Son père s’est pendu.
Jean est âgé de 20 ans.

Il néglige la prospère ferme, qui périclite ; il se livre en revanche à des rondes de garde assidues, monté sur son tracteur et armé d’un fusil.
Jean, Paul et leur mère ne voient plus personne et se nourrissent de cueillette.

En 1971, la mère meurt.
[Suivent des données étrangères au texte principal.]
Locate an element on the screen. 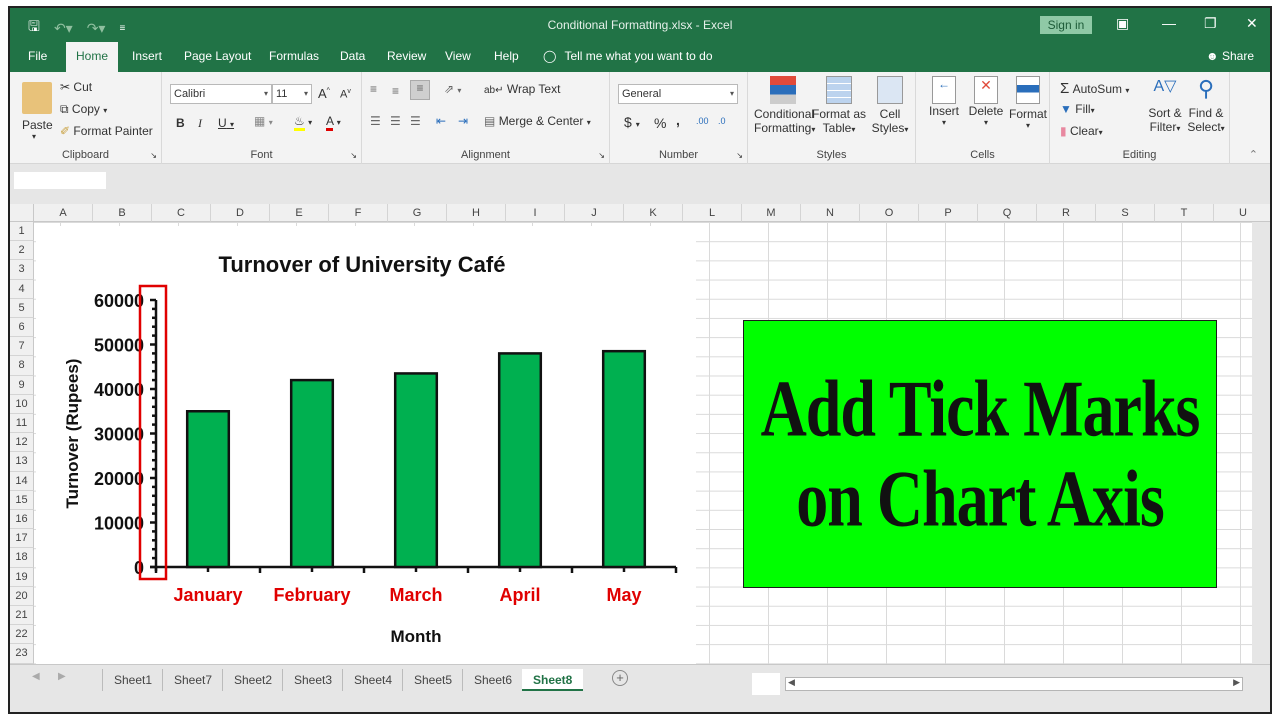 The image size is (1280, 720). scroll-tabs-left-icon: ◀ is located at coordinates (36, 676).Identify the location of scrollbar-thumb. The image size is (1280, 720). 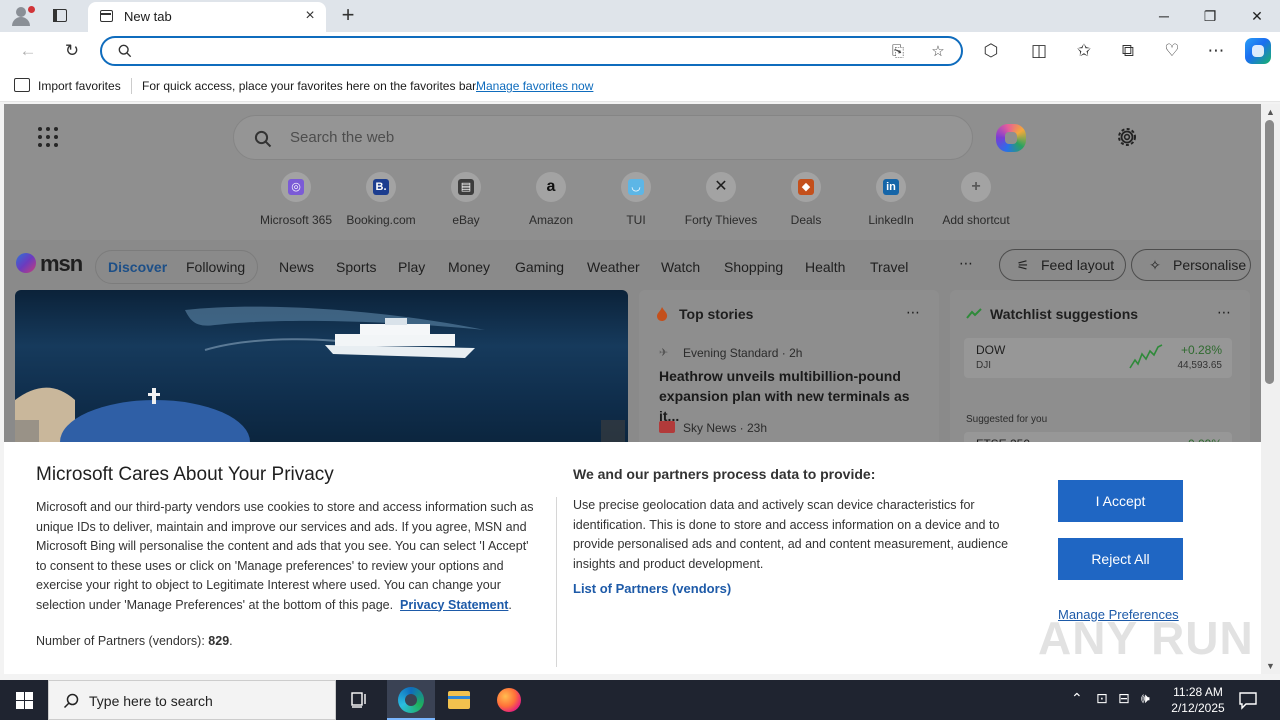
(1270, 252).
Jean et Paule demandent et obtiennent l’autorisation de l’inhumer sous l’escalier de la maison.
C’est alors que Jean finit de sombrer dans la folie.
Pendant des mois, cessant de se nourrir, il passe ses journées enfermé dans sa chambre, dont il grave entièrement les 16 m2 de plancher autour du lit.
Il mourra d’inanition quelques mois plus tard, à l’âge de 33 ans.
Paule finira sa vie absolument recluse et c’est à sa mort, en 1993, que le "plancher de Jean" est découvert.

Les mots que l’on y lit révèlent une violence intérieure tendue, des sentiments de persécution, en particulier vis-à-vis de l’Eglise [LA RELIGION A INVENTE DES MACHINES A COMMANDER LE CERVEAU DES GENS ET BETES ET AVEC UNE INVENTION A VOIR NOTRE VUE A PARTIR DE RETINE DE L’IMAGE DE L’OEIL ABUSE], de menace, de haine, et d’innocence [NOUS JEAN PAULE SOMMES INNOCENTS NOUS N’AVONS NI TUE NI DETRUIT NI PORTE DU TORT A AUTUI C’EST LA RELIGION QUI A INVENTE UN PROCES AVEC DES MACHINES ELECTRONIQUES A COMMANDER LE CERVEAU]. Il évoque aussi le meurtre, Hitler, la guerre.

Témoignage poignant de la folie d’un homme, ces planches couvertes de mots gravés, assénés, frappés, obsédants, apparaissent comme le cercueil jeune et inéluctable de sa maladie et de ses souffrances non soignées. L’aspect christique de son oeuvre qui a la religion pour première cible est évidemment bouleversant.

Jean souffrait visiblement de schizophrénie. Le professeur Jean-Pierre Olier, chef du service hospitalo-universitaire Saint-Anne à Paris, a voulu que le plancher de Jean soit exposé en permanence à l’hôpital Saint-Anne (1), pour combattre la honte et les préjugés que suscitent encore les maladies mentales.

"Réquisitoire", Le plancher de Jean. Martin d’Orgeval
Maison européenne de la photographie
Jusqu’au 6 janvier 2008
5-7, rue de Fourcy – Paris 4ème
M° Saint-Paul ou Hôtel de Ville
Du mercredi au dimanche de 11 h à 19 h 45
Entrée 6 € (TR 3 €)

(1) En attendant d’être dans le bâtiment lui-même (vers 2010 probablement), le plancher de Jean est exposé, depuis juillet 2007, juste en face, sur le trottoir de la rue Cabannis.